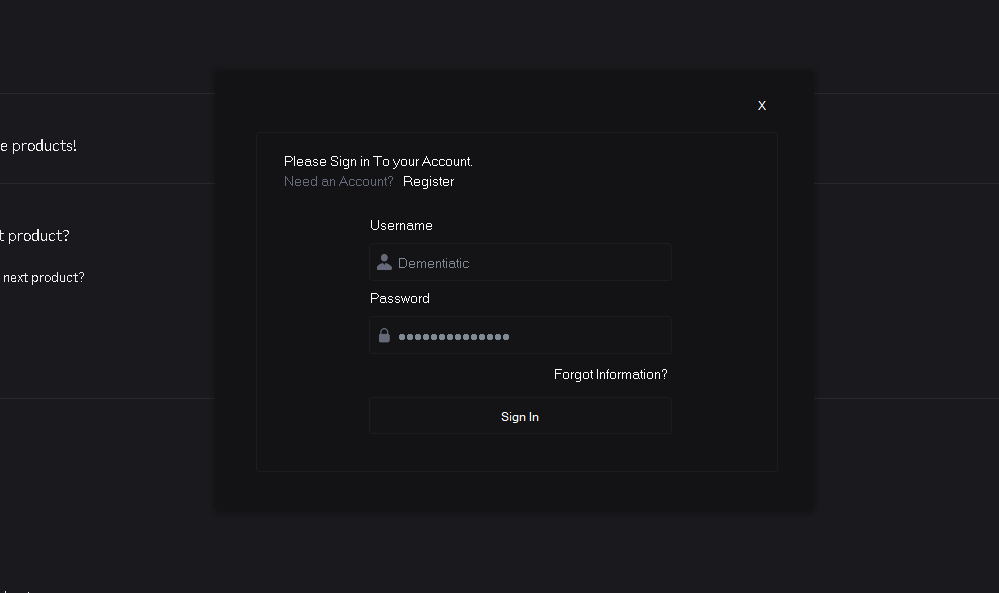Click the user silhouette icon in Username field
Screen dimensions: 999x593
point(384,263)
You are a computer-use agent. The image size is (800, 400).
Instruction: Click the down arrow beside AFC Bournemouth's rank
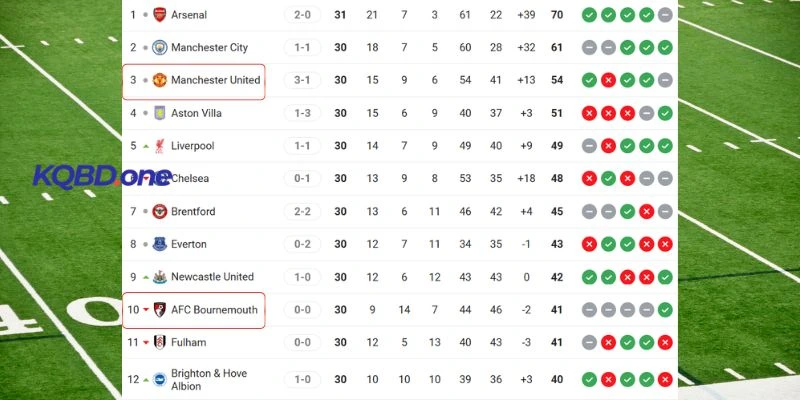pos(146,310)
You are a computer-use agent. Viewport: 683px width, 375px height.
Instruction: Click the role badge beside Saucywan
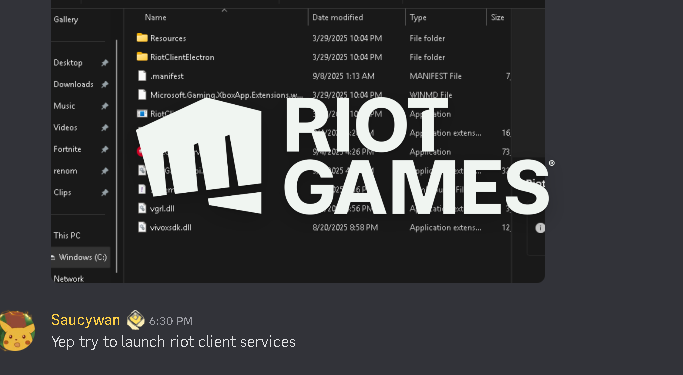[x=135, y=320]
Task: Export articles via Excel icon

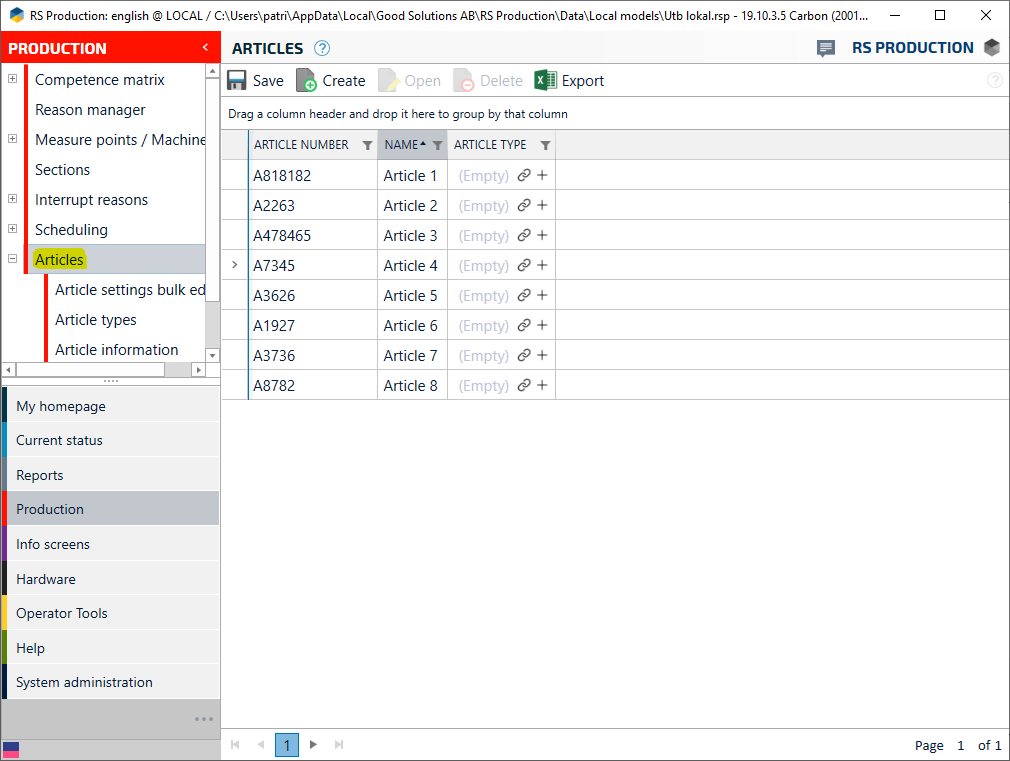Action: 545,81
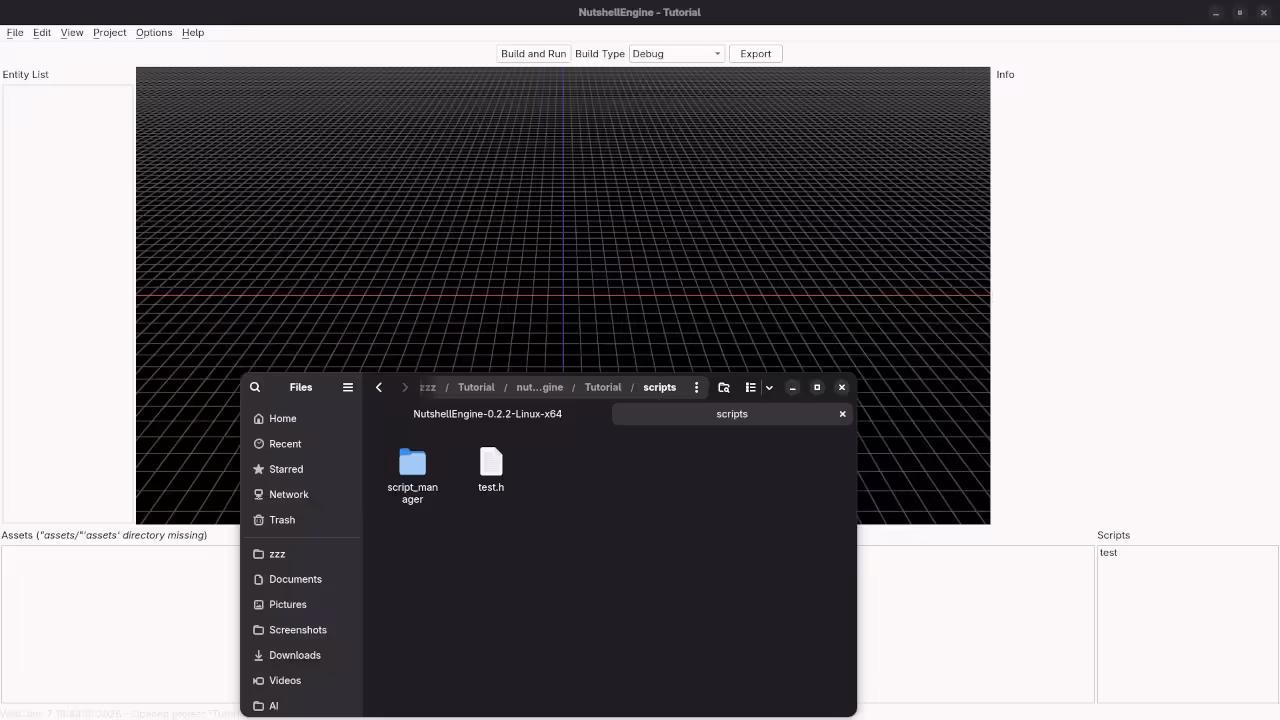Open the breadcrumb overflow menu after scripts

coord(696,387)
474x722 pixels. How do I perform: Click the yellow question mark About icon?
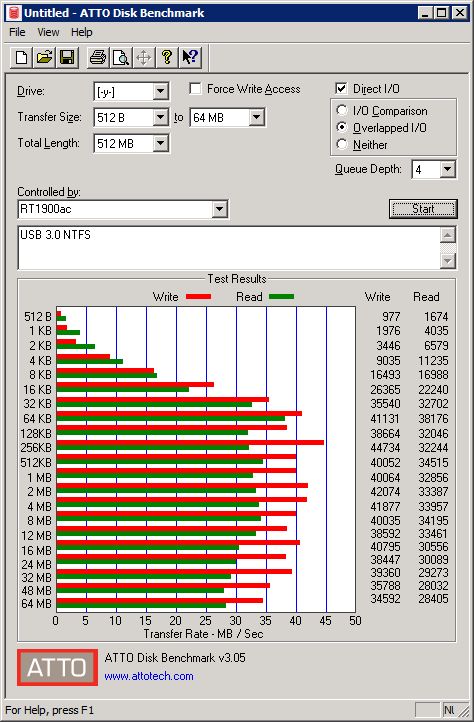(167, 58)
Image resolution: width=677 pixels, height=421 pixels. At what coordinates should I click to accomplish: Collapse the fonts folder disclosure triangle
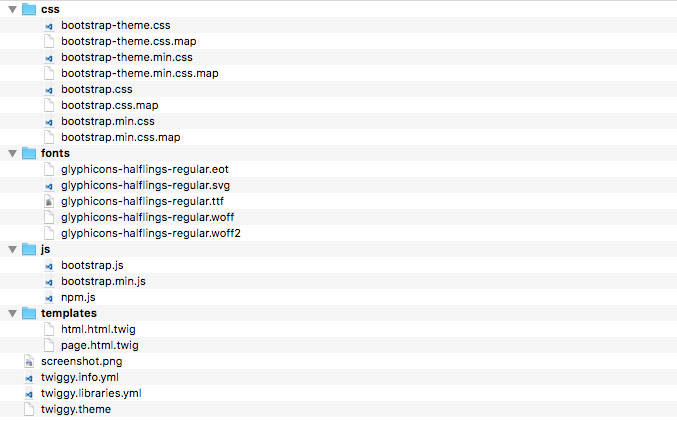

## TASK TO CARRY OUT
All lines from the one holding "You are a computer-use agent. The" to the end of the listing above need to be duplicated exactly. None of the pictures should be included.

## FINISHED EXERCISE
You are a computer-use agent. The image size is (800, 400).
Instruction: Click the down arrow beside AFC Bournemouth's rank
pos(146,310)
You are a computer-use agent. Viewport: 683px width, 375px height.
Instruction: Click the role badge beside Saucywan
[x=135, y=320]
Task: Export articles via Excel icon

Action: 545,81
Open the breadcrumb overflow menu after scripts

coord(696,387)
474x722 pixels. How do I perform: Click the yellow question mark About icon?
(167, 58)
Image resolution: width=677 pixels, height=421 pixels. At what coordinates should I click to accomplish: Collapse the fonts folder disclosure triangle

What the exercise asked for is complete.